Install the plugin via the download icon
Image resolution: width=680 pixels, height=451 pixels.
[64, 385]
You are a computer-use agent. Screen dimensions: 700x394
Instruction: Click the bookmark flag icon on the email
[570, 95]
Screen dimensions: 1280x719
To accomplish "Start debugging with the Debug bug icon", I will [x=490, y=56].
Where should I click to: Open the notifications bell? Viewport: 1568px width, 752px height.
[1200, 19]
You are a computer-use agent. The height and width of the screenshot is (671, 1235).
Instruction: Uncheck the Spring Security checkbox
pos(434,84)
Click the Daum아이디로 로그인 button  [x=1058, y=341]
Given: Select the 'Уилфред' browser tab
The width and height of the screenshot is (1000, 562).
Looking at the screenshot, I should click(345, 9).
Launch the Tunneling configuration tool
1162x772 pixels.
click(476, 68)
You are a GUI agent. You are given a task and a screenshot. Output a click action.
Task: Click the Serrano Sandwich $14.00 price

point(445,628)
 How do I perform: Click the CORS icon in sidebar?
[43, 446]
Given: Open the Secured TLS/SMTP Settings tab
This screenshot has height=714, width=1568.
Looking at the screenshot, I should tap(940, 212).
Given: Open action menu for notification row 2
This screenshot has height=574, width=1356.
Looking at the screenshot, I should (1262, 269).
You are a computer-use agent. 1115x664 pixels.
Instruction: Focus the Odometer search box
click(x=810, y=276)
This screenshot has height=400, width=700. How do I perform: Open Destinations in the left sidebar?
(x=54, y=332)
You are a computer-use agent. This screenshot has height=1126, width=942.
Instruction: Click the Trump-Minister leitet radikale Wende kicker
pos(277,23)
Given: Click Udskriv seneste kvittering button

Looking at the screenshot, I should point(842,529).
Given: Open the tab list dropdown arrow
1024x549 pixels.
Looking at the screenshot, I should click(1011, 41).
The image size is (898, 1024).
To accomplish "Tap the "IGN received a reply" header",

::::::

Assigned task.
Apply a filter to the listing above so that only lines with "computer" are kept, and copy those lines.

Exercise answer.
You are a computer-use agent. Screen dimensions: 700x394
You are a computer-use agent. The height and width of the screenshot is (671, 1235).
You are a computer-use agent. 1115x664 pixels.
You are a computer-use agent. This screenshot has height=1126, width=942.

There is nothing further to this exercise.